## [Textauszug]

Am 31. März haben die Gewerkschaften Verdi und GEW gemeinsam mit dem Arbeitgeberverband BBB (Bundesverband der Träger beruflicher Bildung) einen Antrag auf Aufnahme eines Mindestlohn-Tarifvertrags Weiterbildung in das Arbeitnehmer-Entsendegesetz (ArbEntG) gestellt. Diesen Branchen-Tarifvertrag, der lediglich den Mindeststundenlohn von Verwaltungskräften und Pädagogischem Personal und die Dauer des Jahresurlaubs regelt, hatten sie 2007 abgeschlossen.

## [Arbeitsauftrag]
Schreiben Sie den obigen Textauszug über den Mindestlohn-Tarifvertrag Weiterbildung vollständig und wortgetreu ab.

## [Einträge]
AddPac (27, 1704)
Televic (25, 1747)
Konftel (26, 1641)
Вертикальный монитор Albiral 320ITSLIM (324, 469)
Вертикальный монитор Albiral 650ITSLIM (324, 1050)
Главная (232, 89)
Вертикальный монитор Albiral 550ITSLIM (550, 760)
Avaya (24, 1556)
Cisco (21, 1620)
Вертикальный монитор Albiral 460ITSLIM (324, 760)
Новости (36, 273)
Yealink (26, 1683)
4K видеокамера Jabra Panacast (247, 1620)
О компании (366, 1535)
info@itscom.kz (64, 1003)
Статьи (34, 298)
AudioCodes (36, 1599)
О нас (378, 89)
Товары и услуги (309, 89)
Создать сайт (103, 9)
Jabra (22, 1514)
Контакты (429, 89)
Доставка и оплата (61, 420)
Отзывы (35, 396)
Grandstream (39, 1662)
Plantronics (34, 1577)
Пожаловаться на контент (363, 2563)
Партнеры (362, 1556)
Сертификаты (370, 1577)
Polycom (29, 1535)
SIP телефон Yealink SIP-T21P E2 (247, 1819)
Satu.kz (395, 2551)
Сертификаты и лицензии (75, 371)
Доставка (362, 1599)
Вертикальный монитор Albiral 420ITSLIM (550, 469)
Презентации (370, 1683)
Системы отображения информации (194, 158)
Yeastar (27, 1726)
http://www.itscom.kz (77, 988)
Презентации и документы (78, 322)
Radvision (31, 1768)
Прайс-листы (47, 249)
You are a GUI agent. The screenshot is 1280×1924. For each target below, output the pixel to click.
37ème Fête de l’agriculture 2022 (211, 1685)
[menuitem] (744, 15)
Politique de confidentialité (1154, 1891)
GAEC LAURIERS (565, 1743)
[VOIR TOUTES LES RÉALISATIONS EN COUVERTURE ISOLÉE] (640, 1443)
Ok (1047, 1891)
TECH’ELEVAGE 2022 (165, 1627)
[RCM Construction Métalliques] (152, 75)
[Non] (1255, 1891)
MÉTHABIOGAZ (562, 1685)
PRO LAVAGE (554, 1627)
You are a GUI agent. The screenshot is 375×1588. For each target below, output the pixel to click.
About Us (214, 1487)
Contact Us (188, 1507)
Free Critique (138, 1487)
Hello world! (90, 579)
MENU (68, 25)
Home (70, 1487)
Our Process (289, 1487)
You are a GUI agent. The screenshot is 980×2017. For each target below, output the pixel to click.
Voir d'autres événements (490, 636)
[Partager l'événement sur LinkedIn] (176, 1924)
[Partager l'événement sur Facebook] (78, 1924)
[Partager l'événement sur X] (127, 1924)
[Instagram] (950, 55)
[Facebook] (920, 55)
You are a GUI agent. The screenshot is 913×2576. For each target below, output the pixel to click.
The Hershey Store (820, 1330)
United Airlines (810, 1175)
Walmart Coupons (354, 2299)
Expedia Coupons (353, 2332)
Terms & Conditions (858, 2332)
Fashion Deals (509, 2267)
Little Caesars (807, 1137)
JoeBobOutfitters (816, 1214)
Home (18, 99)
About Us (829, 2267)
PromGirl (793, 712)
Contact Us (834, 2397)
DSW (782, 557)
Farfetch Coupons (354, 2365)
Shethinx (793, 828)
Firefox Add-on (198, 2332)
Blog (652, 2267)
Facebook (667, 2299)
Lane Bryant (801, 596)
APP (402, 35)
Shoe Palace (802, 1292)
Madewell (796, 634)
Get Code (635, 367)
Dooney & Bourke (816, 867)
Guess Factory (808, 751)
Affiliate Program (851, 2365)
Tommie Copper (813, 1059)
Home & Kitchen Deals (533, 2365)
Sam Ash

## [Lösung]
Am 31. März haben die Gewerkschaften Verdi und GEW gemeinsam mit dem Arbeitgeberverband BBB (Bundesverband der Träger beruflicher Bildung) einen Antrag auf Aufnahme eines Mindestlohn-Tarifvertrags Weiterbildung in das Arbeitnehmer-Entsendegesetz (ArbEntG) gestellt. Diesen Branchen-Tarifvertrag, der lediglich den Mindeststundenlohn von Verwaltungskräften und Pädagogischem Personal und die Dauer des Jahresurlaubs regelt, hatten sie 2007 abgeschlossen.